Aim of the exercise
From the entries below, return exactly the lines beginning at the one that contains "August 2023 (1257, 917)" and ending at the one that contains "Midfield (807, 1988)", both of them included, and only those lines.

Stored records
--- START ---
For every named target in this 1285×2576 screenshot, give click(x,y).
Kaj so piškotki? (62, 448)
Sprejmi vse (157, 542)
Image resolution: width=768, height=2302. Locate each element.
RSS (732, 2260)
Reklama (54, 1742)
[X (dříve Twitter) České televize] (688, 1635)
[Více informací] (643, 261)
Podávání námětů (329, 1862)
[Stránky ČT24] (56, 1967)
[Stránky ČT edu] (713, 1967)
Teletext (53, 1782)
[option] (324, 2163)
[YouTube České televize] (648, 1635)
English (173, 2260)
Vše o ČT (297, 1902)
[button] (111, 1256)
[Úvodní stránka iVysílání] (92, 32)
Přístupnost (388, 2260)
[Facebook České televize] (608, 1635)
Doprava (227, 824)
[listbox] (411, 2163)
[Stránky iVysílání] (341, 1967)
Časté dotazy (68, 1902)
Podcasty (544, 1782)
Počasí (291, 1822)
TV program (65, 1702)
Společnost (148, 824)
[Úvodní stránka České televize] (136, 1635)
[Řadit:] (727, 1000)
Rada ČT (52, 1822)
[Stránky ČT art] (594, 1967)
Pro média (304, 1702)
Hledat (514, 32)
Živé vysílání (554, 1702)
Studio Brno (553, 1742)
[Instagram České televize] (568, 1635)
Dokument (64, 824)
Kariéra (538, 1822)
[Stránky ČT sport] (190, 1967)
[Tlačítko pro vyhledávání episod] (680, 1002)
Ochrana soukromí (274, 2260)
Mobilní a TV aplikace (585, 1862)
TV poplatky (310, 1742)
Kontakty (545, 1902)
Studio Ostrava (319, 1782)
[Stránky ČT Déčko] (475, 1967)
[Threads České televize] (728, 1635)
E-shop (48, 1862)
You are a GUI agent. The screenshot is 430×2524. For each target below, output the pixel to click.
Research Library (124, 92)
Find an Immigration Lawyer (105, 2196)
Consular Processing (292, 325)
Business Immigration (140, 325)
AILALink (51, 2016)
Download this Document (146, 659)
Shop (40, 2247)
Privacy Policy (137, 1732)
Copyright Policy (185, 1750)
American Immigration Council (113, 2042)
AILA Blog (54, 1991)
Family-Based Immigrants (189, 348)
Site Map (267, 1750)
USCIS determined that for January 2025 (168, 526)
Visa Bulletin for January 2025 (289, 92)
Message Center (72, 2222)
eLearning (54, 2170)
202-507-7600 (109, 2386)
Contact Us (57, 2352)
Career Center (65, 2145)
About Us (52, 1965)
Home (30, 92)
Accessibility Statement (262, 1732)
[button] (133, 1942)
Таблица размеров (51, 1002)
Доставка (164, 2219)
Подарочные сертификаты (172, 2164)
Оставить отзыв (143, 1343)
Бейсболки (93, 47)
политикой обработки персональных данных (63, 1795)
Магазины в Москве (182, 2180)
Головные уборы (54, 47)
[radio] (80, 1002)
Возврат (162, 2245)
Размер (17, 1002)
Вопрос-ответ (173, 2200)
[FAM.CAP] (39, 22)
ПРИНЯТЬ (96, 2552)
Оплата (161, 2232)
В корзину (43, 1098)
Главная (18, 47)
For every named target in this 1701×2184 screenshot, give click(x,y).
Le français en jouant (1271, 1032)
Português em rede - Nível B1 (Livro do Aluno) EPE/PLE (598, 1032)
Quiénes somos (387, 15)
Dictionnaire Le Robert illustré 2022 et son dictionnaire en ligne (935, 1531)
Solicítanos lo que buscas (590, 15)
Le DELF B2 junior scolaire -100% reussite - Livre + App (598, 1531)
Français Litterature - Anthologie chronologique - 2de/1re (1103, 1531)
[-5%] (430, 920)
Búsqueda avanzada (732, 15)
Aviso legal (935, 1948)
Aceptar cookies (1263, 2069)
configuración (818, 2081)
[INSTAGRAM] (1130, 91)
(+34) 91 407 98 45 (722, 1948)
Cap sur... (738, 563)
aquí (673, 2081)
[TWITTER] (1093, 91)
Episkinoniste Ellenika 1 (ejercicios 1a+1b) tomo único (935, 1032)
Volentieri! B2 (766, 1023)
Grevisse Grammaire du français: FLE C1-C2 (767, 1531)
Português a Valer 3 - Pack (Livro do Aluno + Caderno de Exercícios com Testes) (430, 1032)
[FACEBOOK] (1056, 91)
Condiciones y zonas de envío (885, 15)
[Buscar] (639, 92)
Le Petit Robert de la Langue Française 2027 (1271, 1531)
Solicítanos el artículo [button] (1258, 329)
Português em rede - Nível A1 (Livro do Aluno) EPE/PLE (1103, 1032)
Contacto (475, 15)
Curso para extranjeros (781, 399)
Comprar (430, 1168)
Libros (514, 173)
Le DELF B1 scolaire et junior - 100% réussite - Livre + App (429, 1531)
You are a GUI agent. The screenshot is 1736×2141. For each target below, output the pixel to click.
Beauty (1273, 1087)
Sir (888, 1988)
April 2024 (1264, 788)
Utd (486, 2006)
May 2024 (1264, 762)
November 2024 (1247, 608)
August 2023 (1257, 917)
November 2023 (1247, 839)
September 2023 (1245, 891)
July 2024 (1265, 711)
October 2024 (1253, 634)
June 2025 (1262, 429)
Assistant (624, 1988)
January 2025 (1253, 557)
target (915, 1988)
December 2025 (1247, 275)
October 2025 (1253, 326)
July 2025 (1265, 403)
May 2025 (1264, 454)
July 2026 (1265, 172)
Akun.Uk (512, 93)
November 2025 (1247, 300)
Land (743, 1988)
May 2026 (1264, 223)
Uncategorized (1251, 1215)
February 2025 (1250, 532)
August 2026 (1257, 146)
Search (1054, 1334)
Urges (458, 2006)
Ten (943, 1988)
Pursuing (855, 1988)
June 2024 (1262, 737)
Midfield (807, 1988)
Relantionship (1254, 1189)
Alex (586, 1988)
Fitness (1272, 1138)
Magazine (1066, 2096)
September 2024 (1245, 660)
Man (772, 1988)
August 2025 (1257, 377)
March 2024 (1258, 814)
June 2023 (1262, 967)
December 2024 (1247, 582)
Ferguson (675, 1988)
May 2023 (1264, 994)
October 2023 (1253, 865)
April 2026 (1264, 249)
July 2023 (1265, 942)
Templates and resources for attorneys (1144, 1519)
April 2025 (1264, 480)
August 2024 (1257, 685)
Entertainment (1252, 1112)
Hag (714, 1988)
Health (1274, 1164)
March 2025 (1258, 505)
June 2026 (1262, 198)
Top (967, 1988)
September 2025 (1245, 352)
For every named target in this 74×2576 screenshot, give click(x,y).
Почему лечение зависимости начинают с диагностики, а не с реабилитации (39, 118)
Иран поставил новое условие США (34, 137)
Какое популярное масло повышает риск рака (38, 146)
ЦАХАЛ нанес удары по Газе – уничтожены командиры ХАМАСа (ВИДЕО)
--- END ---
Reply
August 2023 (1257, 917)
November 2023 (1247, 839)
September 2023 (1245, 891)
July 2024 (1265, 711)
October 2024 (1253, 634)
June 2025 (1262, 429)
Assistant (624, 1988)
January 2025 (1253, 557)
target (915, 1988)
December 2025 (1247, 275)
October 2025 (1253, 326)
July 2025 (1265, 403)
May 2025 (1264, 454)
July 2026 (1265, 172)
Akun.Uk (512, 93)
November 2025 (1247, 300)
Land (743, 1988)
May 2026 (1264, 223)
Uncategorized (1251, 1215)
February 2025 (1250, 532)
August 2026 (1257, 146)
Search (1054, 1334)
Urges (458, 2006)
Ten (943, 1988)
Pursuing (855, 1988)
June 2024 (1262, 737)
Midfield (807, 1988)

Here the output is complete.